La tutela di beni diversi come quelli archivistici e librari, non a caso mai gestiti congiuntamente a livello statale nella storia italiana, richiede, infatti, che le nuove competenze acquisite dal Mibact siano organizzativamente ben distinte, tanto nelle procedure quanto nel personale dedicato. L’articolazione prevista nello schema di decreto per le soprintendenze archivistiche e bibliografiche, ripartite “in almeno tre aree funzionali, riguardanti rispettivamente: l’organizzazione e il funzionamento; il patrimonio archivistico; il patrimonio bibliografico”, per non rimanere lettera morta dovrebbe prevedere subito organici adeguati. Ma le attuali dotazioni di personale del Ministero sono del tutto insufficienti sia per le soprintendenze archivistiche sia per le biblioteche statali: un organico oggi ridotto all’osso che rende e renderà arduo assolvere anche alle loro funzioni ordinarie. Il decreto ministeriale 6 agosto 2015 ha ridefinito gli organici del Mibact senza modificare significativamente la situazione, assegnando alle soprintendenze poco più di un centinaio di archivisti i quali, oltre a dover svolgere una sistematica attività di consulenza, formazione e vigilanza sugli archivi (anche digitali) di alcune decine di migliaia enti pubblici, privati e sui nuovi poli digitali di conservazione, dovranno occuparsi anche di buona parte dei procedimenti connessi alla tutela dei beni librari: così le previste 11 unità di personale della Soprintendenza archivistica del Lazio, le 12 di quella della Lombardia, le 9 di quella veneta ecc., senza contare che i numeri reali sono oggi ancor più scarni (alla Soprintendenza della Lombardia, ad esempio, sono oggi solo in 7, dirigente incluso).
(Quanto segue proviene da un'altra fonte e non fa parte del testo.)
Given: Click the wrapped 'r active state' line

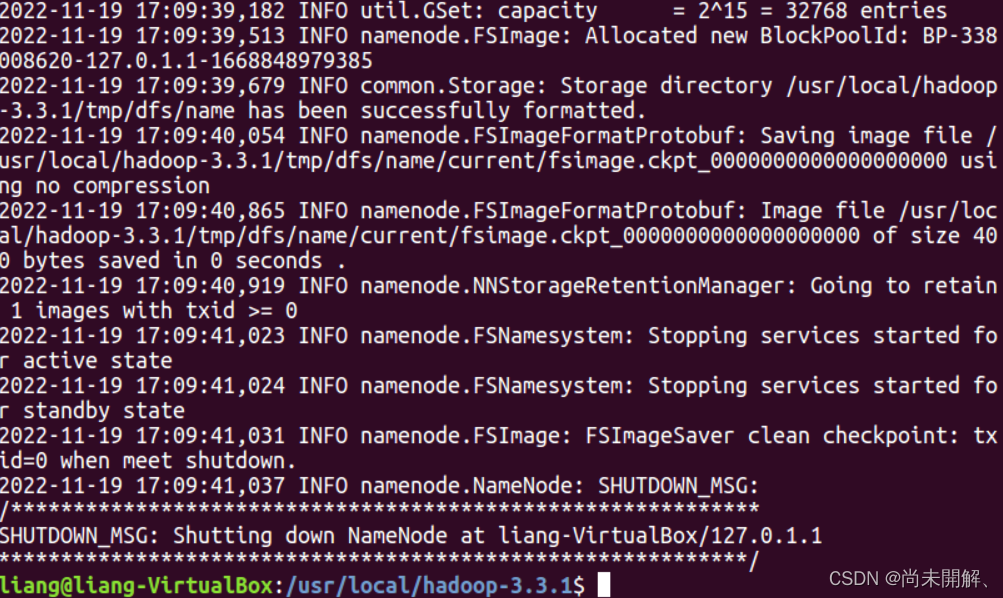Looking at the screenshot, I should point(87,361).
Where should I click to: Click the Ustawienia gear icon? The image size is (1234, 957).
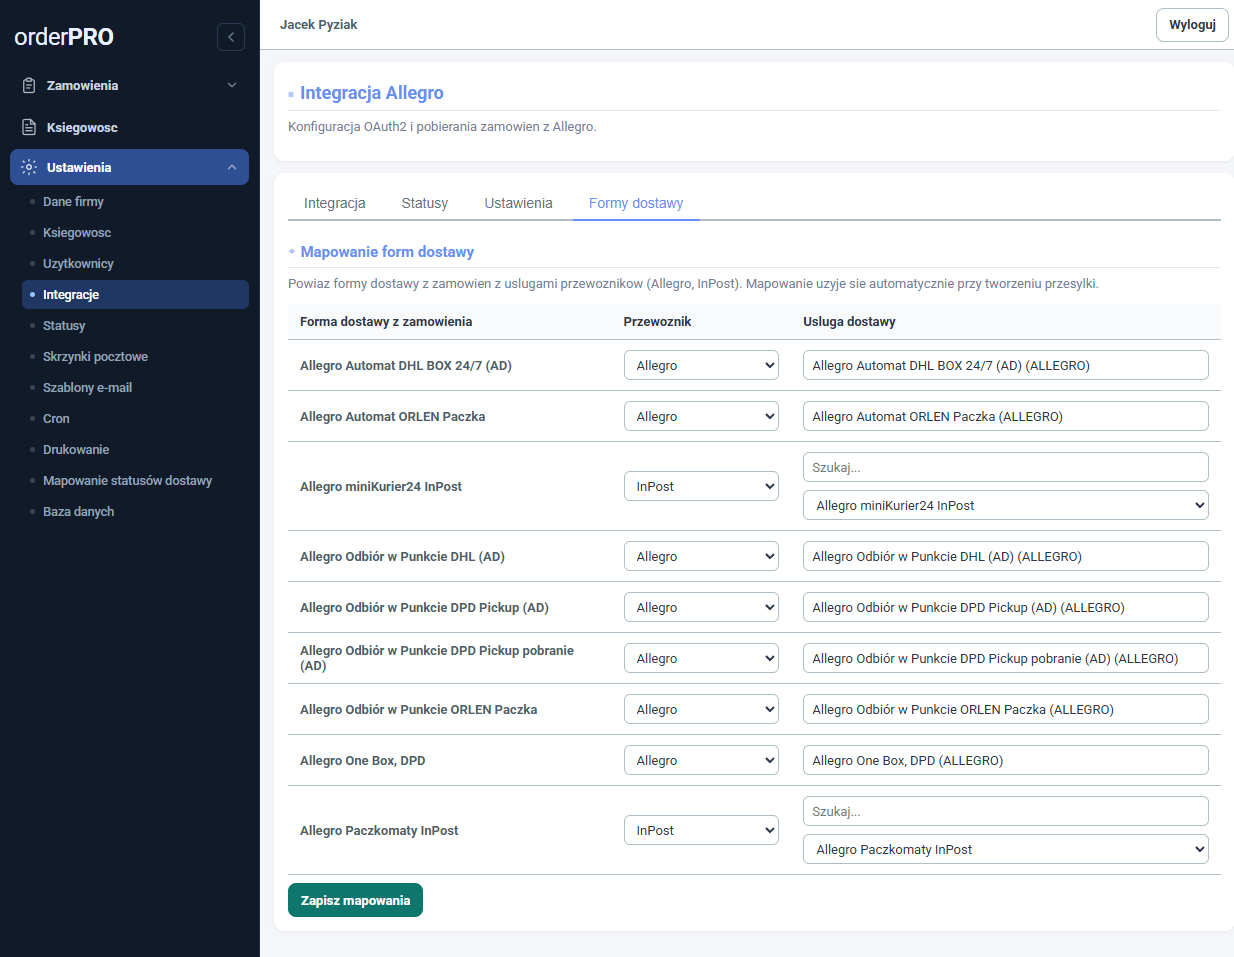point(29,168)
Non è tuttavia solo un problema di organici, ma di coerenza degli assetti istituzionali, di riconoscimento delle specificità delle procedure a fronte di una crescita abnorme e complessa di fonti documentarie, archivi e delle loro forme di produzione. È ben chiara a chi scrive la necessità di procedere ad un più generale ripensamento della macchina ministeriale e del sistema della tutela. Di questa consapevolezza va dato atto al Ministro e ai suoi collaboratori.
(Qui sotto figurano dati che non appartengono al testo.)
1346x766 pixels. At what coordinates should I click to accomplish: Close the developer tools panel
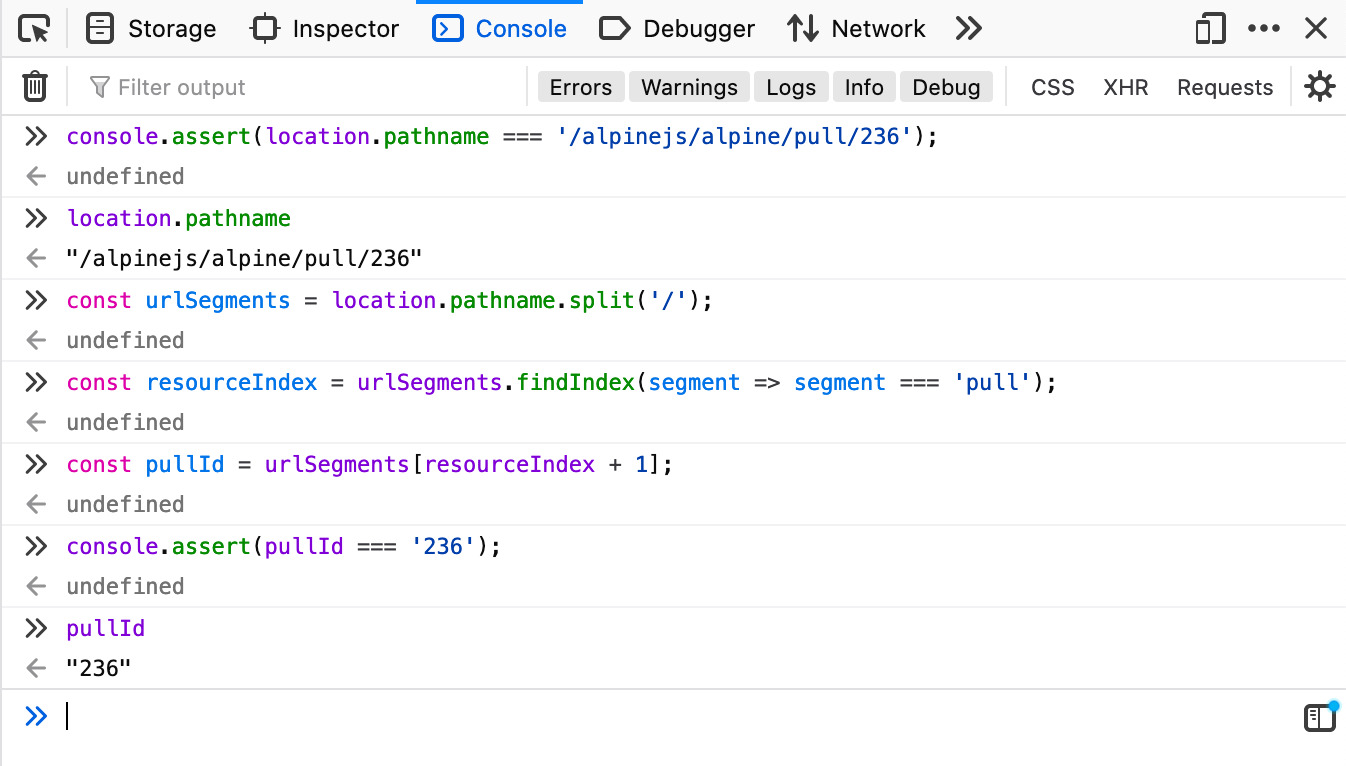[x=1316, y=29]
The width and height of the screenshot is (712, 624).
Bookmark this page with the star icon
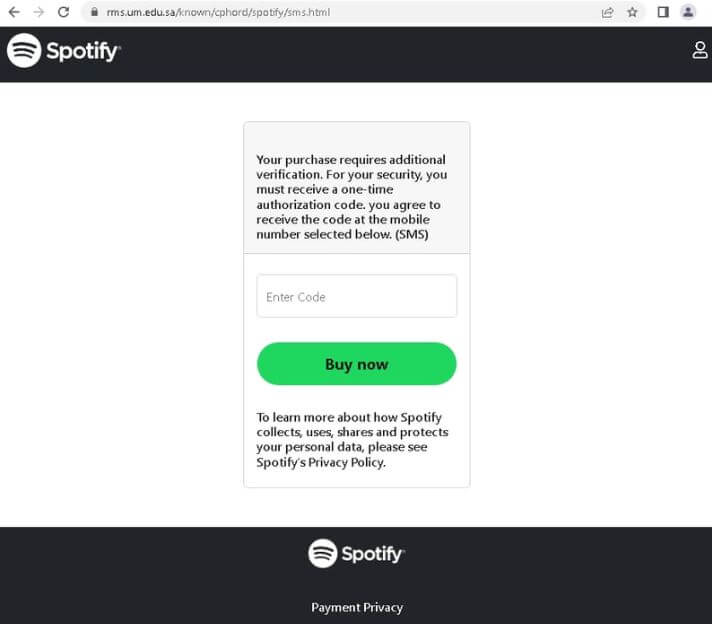(632, 12)
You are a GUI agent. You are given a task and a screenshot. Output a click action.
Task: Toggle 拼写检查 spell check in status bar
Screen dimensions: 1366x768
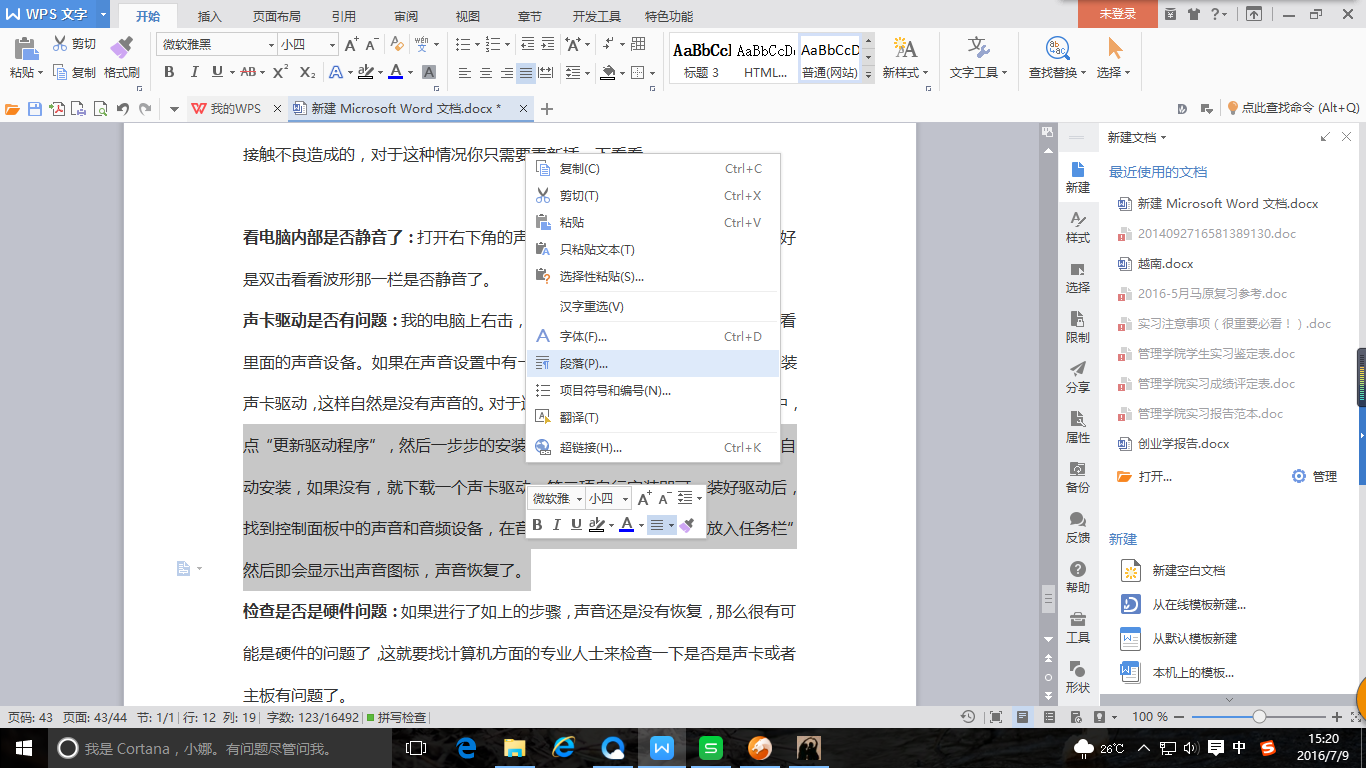[397, 717]
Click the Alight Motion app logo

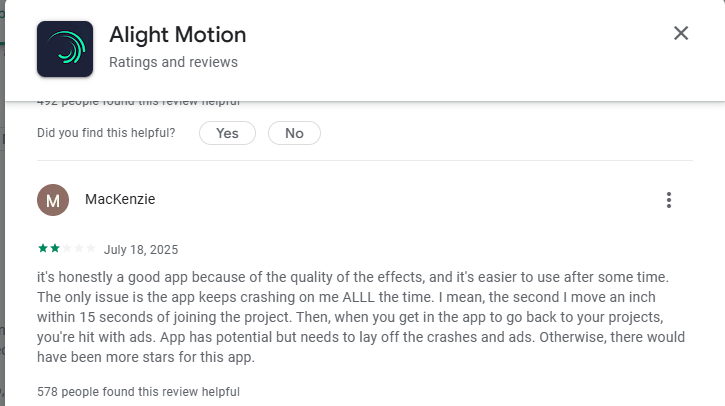pos(65,49)
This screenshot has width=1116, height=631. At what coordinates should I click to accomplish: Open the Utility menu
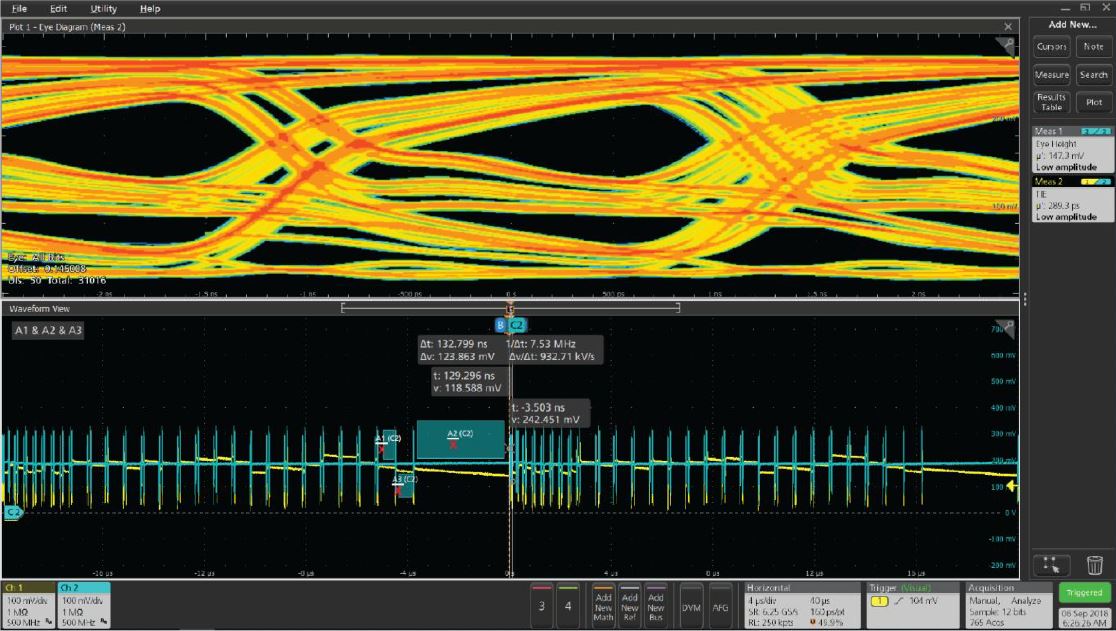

Tuttavia, occorre anche sottolineare che le trasformazioni necessarie, rese ancora più delicate dalla dimensione digitale, dovrebbero poter contare sul pieno coinvolgimento e sulla collaborazione degli attori in campo, comprese le associazioni professionali e la comunità scientifica di riferimento le quali, ben lungi dal perseguire obiettivi corporativi, offrono la loro disponibilità a cercare coi vertici ministeriali soluzioni che, tenendo conto delle ristrettezze di bilancio e della complessità della questione, contribuiscano a rendere più efficace la tutela, necessariamente distinta, per i beni archivistici e per quelli librari. Solo così si riuscirà a ridar forza e coesione ai settori tecnici che solo con grande fatica, molta tenacia e spirito di servizio sono riusciti a garantire negli anni un presidio reale per la protezione e il recupero delle fonti prodotte e custodite dagli enti privati, dagli enti pubblici, da persone e famiglie che costituiscono le testimonianze vitali della nostra storia e le basi documentarie del nostro futuro.